More than 300 people were killed in flash floods that ripped through multiple Afghan provinces, the UN’s World Food Programme said yesterday, as authorities declared a state of emergency and rushed to rescue the injured.
Heavy rains on Friday sent roaring rivers of water and mud crashing through villages and across agricultural land in several provinces.
Survivors yesterday picked through muddy, debris-littered streets and damaged buildings, an AFP journalist saw, as authorities and non-governmental groups deployed rescue workers and aid, warning that some areas had been cut off by the flooding.
Northern Baghlan province was one of the hardest hit, with more than 300 people killed there alone, and thousands of houses destroyed or damaged, according to WFP.
“On current information: in Baghlan province there are 311 fatalities, 2,011 houses destroyed and 2,800 houses damaged,” said Rana Deraz, a communications officer for the UN agency in Afghanistan.
There were disparities between the death tolls provided by the government and humanitarian agencies.
The UN’s International Organisation for Migration said there were 218 deaths in Baghlan.
Abdul Mateen Qani, spokesman for the interior ministry, said that 131 people had been killed in Baghlan, but that the government toll could rise.
“Many people are still missing,” he said.
Another 20 people were reported dead in northern Takhar province and two in neighbouring Badakhshan, he added.
Taliban government spokesman Zabihullah Mujahid said: “Hundreds of our fellow citizens have succumbed to these calamitous floods”, in a statement posted to social media site X earlier yesterday.
“Moreover, the deluge has wrought extensive devastation upon residential properties, resulting in significant financial losses,” he added.
Rains on Friday caused heavy damage in Baghlan, Takhar and Badakhshan, as well as western Ghor and Herat provinces, officials said, in a country wracked by poverty and heavily dependent on agriculture.
“My house and my whole life was swept away by the flood,” said Jan Mohamed Din Mohamed, a resident of Baghlan provincial capital Pul-e-Khumri.

» **Record excerpts**:
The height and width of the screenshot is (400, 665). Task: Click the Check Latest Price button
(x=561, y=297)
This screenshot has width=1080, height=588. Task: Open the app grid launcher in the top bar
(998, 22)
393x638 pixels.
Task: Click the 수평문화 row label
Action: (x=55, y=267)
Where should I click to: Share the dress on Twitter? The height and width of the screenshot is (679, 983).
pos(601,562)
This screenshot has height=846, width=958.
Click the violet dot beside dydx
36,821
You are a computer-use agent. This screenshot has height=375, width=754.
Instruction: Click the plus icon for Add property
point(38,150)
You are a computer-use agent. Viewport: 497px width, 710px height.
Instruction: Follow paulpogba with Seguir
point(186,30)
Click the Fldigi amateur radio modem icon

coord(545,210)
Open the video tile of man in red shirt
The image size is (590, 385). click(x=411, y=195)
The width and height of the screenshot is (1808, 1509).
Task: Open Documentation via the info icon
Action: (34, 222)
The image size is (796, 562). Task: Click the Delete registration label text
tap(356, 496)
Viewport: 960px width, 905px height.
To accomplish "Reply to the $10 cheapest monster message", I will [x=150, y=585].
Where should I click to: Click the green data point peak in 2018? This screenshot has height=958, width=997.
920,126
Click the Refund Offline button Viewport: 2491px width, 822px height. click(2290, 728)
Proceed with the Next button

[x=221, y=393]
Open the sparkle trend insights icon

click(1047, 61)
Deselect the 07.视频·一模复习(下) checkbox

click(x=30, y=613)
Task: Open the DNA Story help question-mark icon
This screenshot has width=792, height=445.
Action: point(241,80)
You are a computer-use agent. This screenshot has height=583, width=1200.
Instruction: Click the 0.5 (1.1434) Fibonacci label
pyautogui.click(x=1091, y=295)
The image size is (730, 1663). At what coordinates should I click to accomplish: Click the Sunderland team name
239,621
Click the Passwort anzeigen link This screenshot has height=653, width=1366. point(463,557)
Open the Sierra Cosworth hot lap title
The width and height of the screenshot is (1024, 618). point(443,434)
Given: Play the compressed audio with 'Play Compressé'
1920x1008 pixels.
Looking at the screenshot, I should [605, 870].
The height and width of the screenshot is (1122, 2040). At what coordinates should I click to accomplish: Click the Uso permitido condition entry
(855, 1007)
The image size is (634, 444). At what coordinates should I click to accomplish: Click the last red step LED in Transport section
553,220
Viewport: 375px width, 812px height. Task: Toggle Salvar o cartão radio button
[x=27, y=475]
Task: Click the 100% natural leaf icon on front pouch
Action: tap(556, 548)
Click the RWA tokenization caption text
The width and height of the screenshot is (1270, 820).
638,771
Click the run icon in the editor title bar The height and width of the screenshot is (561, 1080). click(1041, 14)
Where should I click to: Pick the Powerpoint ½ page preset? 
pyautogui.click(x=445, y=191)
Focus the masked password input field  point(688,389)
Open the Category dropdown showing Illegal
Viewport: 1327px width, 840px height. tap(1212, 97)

» **Complete the following**:
(A) Do these statements agree with the article on the Afghan floods? (i) The International Organisation for Migration gave a toll of 218 deaths in Baghlan. (ii) The interior ministry spokesman reported 20 deaths in Badakhshan. (iii) The WFP figures for Baghlan include 2,011 destroyed houses. For each, answer yes or no and quote the words from the article that decide it.
(B) How would the article on the Afghan floods go on? Write what comes next after its final sentence.

» **Results of the tasks**:
(A)
(i) Yes: "The UN’s International Organisation for Migration said there were 218 deaths in Baghlan."
(ii) No: "Another 20 people were reported dead in northern Takhar province and two in neighbouring Badakhshan"
(iii) Yes: "in Baghlan province there are 311 fatalities, 2,011 houses destroyed and 2,800 houses damaged"

(B)
His family had managed to flee to higher ground but when the weather cleared and they returned home, “there was nothing left, all my belongings and my house had been destroyed”, he said.
“I don’t know where to take my family...I don’t know what to do.” Emergency personnel were rushing to rescue injured and stranded people, according to the defence ministry.
The ministry ordered multiple branches of the military “to provide any kind of assistance to the victims of this incident with all available resources”.
The air force said it had started evacuation operations as the weather cleared yesterday, adding that more than 100 injured people had been transferred to hospital, without specifying from which provinces.
“By announcing the state of emergency in (affected) areas, the Ministry of National Defense has started distributing food, medicine and first aid to the impacted people,” it said.
An AFP journalist saw a vehicle laden with food and water in Baghlan’s Baghlan-e-Markazi district, as well as others carrying the dead to be buried.
Since mid-April, flash flooding and other floods had left about 100 people dead in 10 of Afghanistan’s provinces, with no region entirely spared, according to authorities.
Farmland has been swamped in a country where 80% of the more than 40mn people depend on agriculture to survive.
Afghanistan — which had a relatively dry winter, making it more difficult for the soil to absorb rainfall — is highly vulnerable to climate change.